Também para Luís Mira Amaral, antigo ministro da Indústria e Energia e ex-presidente executivo do banco BIC Portugal, a atual crise gerada pelo novo coronavírus é "uma oportunidade única" para avançar com a reindustrialização da economia portuguesa, por várias razões.
"Primeiro, porque nos circuitos de abastecimento esta tese de dependermos em tudo da China vai acabar e pode haver oportunidade para a integração de empresas portuguesas nas novas cadeias de valor internacionais, substituindo atividades que se vão deslocalizar da China", afirma.
"Por outro lado -- acrescenta -- e como se vê nos equipamentos que as empresas portuguesas do setor têxtil, vestuário, metalomecânica e química passaram a fazer no âmbito desta questão sanitária, pode haver aqui outras oportunidades de mercado para a indústria nacional".
Neste contexto, Mira Amaral diz fazer "todo o sentido voltar a pensar num programa de reindustrialização do país semelhante" ao PEDIP (Programa Específico para o Desenvolvimento da Indústria Portuguesa) que ele próprio promoveu quando esteve no governo, nos anos 90.
"Agora nem foi preciso o governo atuar, foram as empresas que avançaram e fizeram o papel delas. Mas, obviamente, se houvesse uma coordenação e um impulso governamental isto era melhor", sustenta.
Na opinião do ex-governante, "isto faz sentido também porque toda a gente fala agora no chamado 'Plano Marshall' para a Europa, uma estratégia de recuperação económica da Europa feita com fundos europeus".
"Portugal devia aproveitar esses fundos para ter um programa de reindustrialização a sério. Se essa estratégia europeia for para a frente com novos fundos, que são substanciais, Portugal tem aqui uma oportunidade única de aproveitar as verbas alocadas a Portugal para fazer uma estratégia de reindustrialização consequente", considera.
Para o presidente da Frulact, João Miranda, após a indústria ter "ressurgido com a crise de 2009/10/11, em que houve um acordar do Estado para a importância de áreas fundamentais como a inovação e a alimentação", desde 2014/15 que o protagonismo assumido pelo turismo acabou por atirar o setor industrial para "um lugar mais cinzento da governação".
"Precisamos de ter um discurso político que galvanize e que dê confiança aos atores que estão na indústria. Não podemos largar por um minuto que seja o apoio, o estímulo e o suporte à indústria, que necessita de atualização constante, colocando-se o conhecimento ao serviço da sua competitividade e produtividade", defende.

:: Material fornecido ::

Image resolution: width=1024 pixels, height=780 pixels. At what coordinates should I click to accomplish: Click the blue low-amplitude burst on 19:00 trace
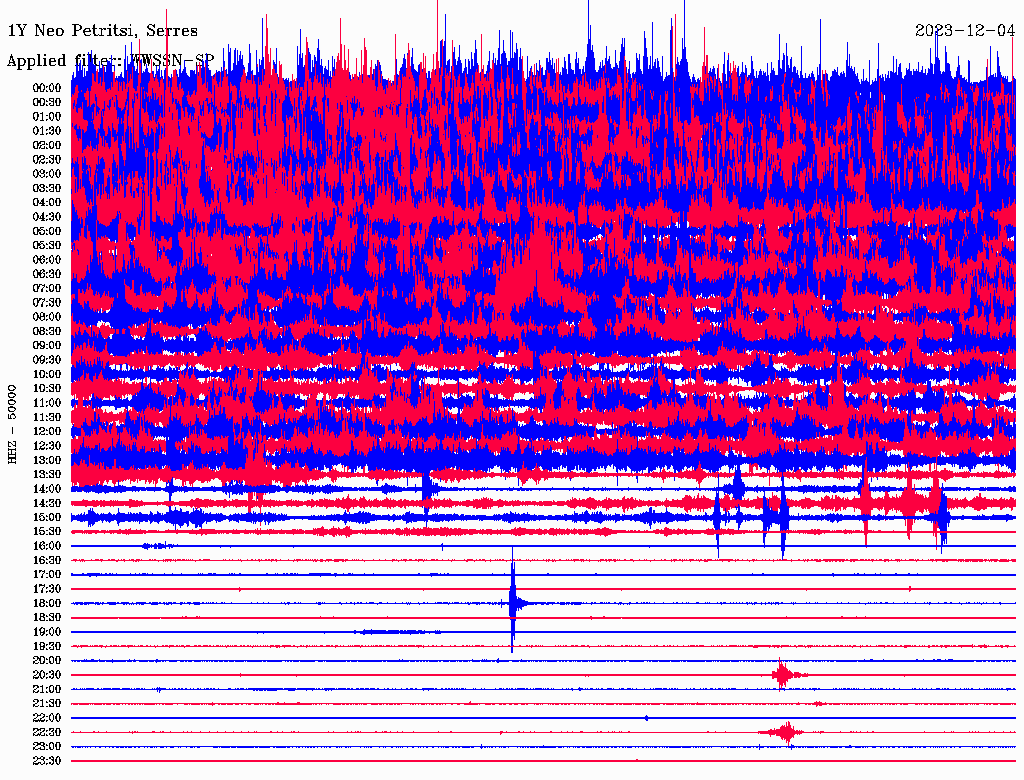tap(398, 632)
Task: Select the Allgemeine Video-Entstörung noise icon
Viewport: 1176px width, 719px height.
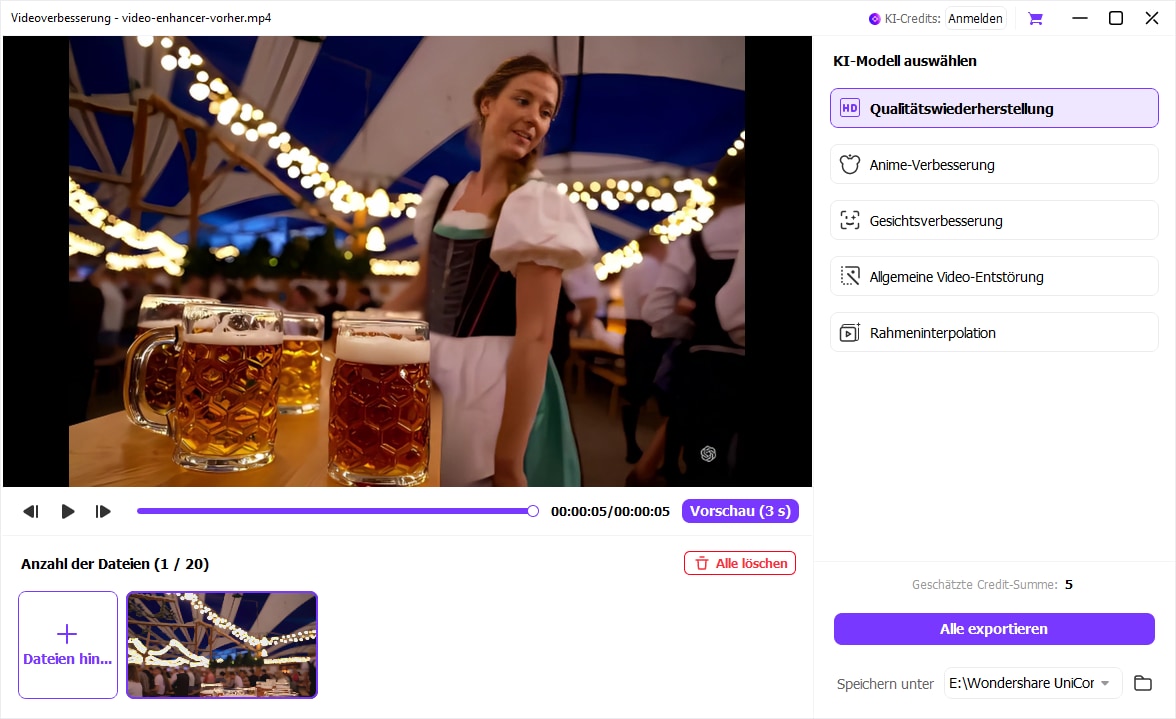Action: (x=850, y=276)
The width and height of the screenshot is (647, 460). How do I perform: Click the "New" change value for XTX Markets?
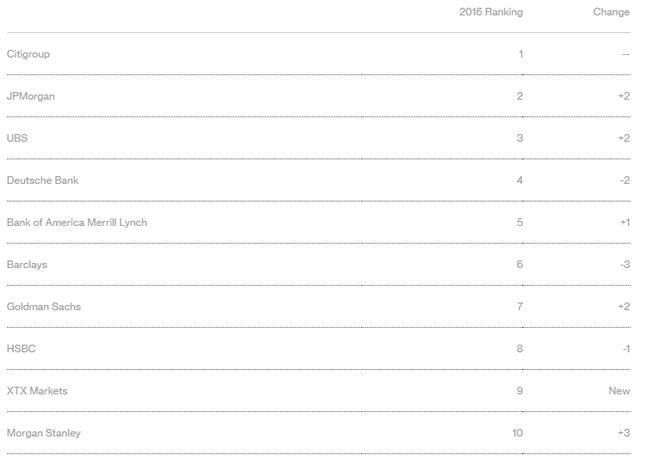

:: Ordem de trabalho ::
Responda com base no excerto sobre a reindustrialização da economia portuguesa:
(a) Que programa de reindustrialização promoveu Mira Amaral quando esteve no governo, nos anos 90?
(b) Segundo João Miranda, desde quando o protagonismo do turismo relegou o setor industrial para "um lugar mais cinzento da governação"?
(c) Que setores das empresas portuguesas são citados como tendo passado a fazer equipamentos no âmbito da questão sanitária?

:: Área de resposta ::
(a) O PEDIP (Programa Específico para o Desenvolvimento da Indústria Portuguesa).
(b) Desde 2014/15.
(c) Têxtil, vestuário, metalomecânica e química.